I just got home from having lunch with Nick at school. He's been wanting me to come dine with him forever and we finally got to do it! Let me start by saying that It's been a long time since I have eaten in a school cafeteria. Things have really improved since my time in elementary school. No more paper tickets to be punched, no sir. It's all electronic now with passcodes and such. Options are wide open, too. Back in the day it was 1) take it or 2)leave it. The choices for today included a chicken sandwich, rib dippers, peanutbutter and jelly (crustless of course) or salad bar. Nick recommended the chicken sandwich with chocolate milk so that's what we went with. The tator tots were better than I remembered and the real, fresh blueberries were delicious. I did notice that I was the only one on the table eating them and when I asked why, the table pretty much agreed that blue berries are "sick" and they "make me throw up."

With that, let me say that very few things in life are as entertaining as eating lunch with a table of six year-old boys. I kept a mental list of the things I heard and saw so that when Nick is older and I am ancient, we can recapture the moment....

"Hi, Nick's Mom."

"Who's mom are you?"

The kid in front of Nick in line asked me the following when I was walking next to Nick on the way to the cafeteria: "How do you know this kid? His name is Nick." I introduced myself to Nick and told him my name was Jenn. Nick quickly informed his friend with "Dude! That's my mom!"

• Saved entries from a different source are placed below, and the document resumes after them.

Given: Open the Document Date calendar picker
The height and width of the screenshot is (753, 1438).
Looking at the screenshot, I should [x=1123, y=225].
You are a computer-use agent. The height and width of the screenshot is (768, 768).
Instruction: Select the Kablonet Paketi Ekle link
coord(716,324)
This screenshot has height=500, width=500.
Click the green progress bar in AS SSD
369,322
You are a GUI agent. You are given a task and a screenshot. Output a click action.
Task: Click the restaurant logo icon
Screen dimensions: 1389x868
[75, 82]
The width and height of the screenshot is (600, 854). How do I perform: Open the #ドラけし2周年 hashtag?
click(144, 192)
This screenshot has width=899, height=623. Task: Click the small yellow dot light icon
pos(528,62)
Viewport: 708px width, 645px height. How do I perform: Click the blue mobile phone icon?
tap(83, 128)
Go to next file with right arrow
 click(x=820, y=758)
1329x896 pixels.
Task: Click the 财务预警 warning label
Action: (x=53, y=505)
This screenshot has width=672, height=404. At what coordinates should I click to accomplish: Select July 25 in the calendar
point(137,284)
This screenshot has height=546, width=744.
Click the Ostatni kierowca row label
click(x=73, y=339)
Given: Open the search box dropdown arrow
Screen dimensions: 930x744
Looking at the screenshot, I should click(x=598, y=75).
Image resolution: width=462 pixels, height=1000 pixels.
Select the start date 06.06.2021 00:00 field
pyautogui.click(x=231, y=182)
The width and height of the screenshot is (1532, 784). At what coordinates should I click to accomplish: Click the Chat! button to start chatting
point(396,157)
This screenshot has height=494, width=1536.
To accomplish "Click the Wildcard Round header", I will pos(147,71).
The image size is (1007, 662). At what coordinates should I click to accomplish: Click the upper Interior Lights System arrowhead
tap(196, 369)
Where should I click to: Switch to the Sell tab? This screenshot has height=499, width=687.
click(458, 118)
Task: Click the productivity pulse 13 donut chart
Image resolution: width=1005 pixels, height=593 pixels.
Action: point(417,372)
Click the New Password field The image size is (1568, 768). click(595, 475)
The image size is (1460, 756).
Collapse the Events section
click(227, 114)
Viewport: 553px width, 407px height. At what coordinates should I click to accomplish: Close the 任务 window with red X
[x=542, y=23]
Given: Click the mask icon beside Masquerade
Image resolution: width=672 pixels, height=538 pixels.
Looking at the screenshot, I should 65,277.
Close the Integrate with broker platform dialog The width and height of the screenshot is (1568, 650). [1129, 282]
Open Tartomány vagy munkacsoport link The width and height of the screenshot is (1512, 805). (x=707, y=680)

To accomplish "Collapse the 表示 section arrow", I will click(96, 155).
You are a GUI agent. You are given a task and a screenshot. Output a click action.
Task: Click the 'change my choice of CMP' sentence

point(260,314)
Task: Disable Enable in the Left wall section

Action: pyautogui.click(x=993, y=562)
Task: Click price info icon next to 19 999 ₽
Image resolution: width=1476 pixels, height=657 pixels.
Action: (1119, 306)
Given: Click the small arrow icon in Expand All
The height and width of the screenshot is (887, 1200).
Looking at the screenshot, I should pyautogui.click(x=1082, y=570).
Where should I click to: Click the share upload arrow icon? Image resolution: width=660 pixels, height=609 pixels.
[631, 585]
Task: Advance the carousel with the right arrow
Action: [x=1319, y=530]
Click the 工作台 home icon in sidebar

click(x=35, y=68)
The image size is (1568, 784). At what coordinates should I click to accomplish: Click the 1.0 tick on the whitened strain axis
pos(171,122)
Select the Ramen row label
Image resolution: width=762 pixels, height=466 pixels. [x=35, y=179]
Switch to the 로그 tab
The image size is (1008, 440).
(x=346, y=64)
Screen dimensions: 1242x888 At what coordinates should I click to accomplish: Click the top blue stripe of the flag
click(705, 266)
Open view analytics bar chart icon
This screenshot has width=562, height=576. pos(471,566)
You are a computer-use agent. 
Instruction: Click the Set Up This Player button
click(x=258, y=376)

"Are you conferencing with Nick today?"

"Are you Nick's mom?" I probably heard this 50 times and I was only at school for 30 minutes. I finally told them that I was actually his sister and they all believed me. Except for Nick of course.

I was dared to eat all of my pickles at once and promised "ten million thousand dollars" if I did. I swallowed those babies whole and have yet to see the money...

I went 1:3 on the staring contests.

I figured out who taught my son to belch.

Surprisingly, most of the boys can dangle a spoon from their nose.

I stole a tator tot off of Nick's tray and was firmly reprimanded with,"STOP! That is gross. We do NOT do that here!" Oh, I see....

I was offered five knuckle sandwiches.

My lunch was the only one eaten.

The very strict "NO BUDGING" rule still exists today. I slipped out of line to walk next to Nick and was quickly confronted and told "NO BUDGING. GET BACK" by my own child....

Thanks for the lunch invite, Nick. I love you buddy. Can we do it again soon?